Just about anyone who has spent much time working with filesystems has learned two things about them:
- Despite the best of intentions, it is not always possible to maintain the invariant in the face of a hardware crash or power failure.
- Accordingly, most modern operating systems come with some kind of filesystem verifier that can be used to ensure that the underlying data structures — and associated invariants — are valid when required.
Filesystem checkers are tremendously useful. Not only can running such a program after a crash repair any damage that the crash might have caused (or that might have caused the crash!), but it also reports whether damage was present. Such reports are particularly useful to filesystem designers, because the designers may be able to redesign their filesystems to make them more robust against particularly common kinds of failure. This benefit to designers comes in addition to the benefit to users that an ordinary crash need not cause extensive data loss.

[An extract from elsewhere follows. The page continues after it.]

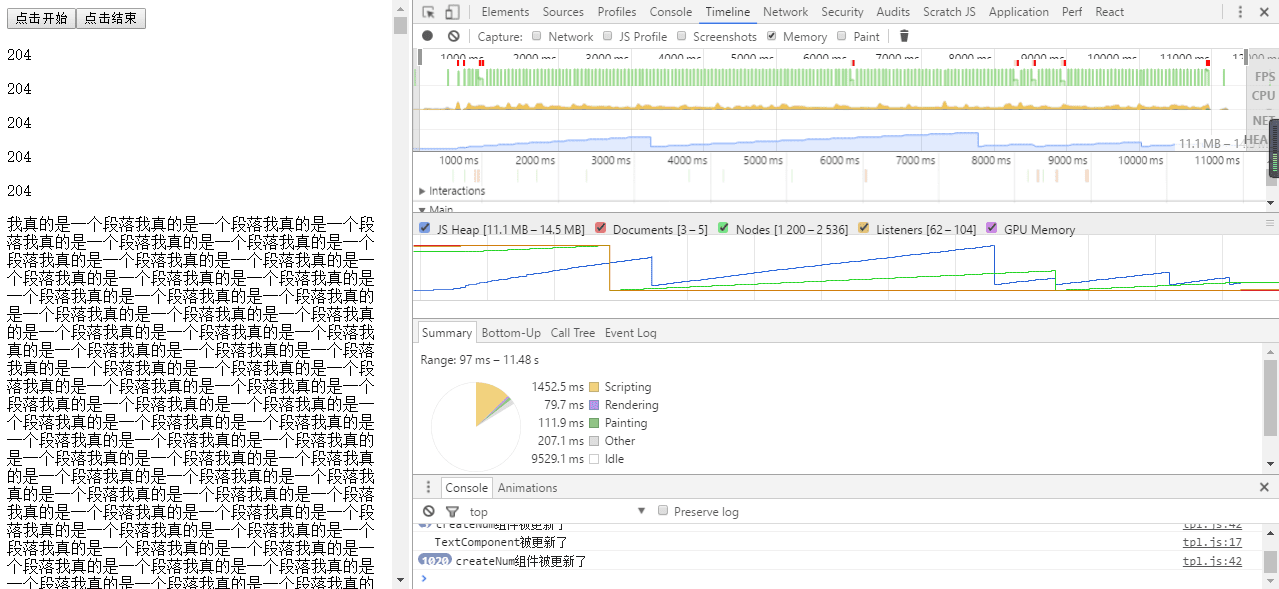Click the clear console icon
1279x589 pixels.
coord(429,511)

A filesystem checker is an example of a data-structure auditing program. Such a program typically verifies or reconstructs the structure part of a data structure from the data part. Such a program has two prerequisites:
- The data has to be stored in a way that even if the structure becomes corrupted, it is still possible to reconstruct it.
- Someone has to spend the time to write the auditing program and figure out when to use it.
I first learned about data-structure audits from a fellow I met at a conference. He had spent many years working on telephone switching systems at a time at which processors were so expensive that a typical telephone central office had only two of them — despite a requirement of no more than eight hours of down time for any reason over 40 years. He said that this level of reliability required three separate strategies.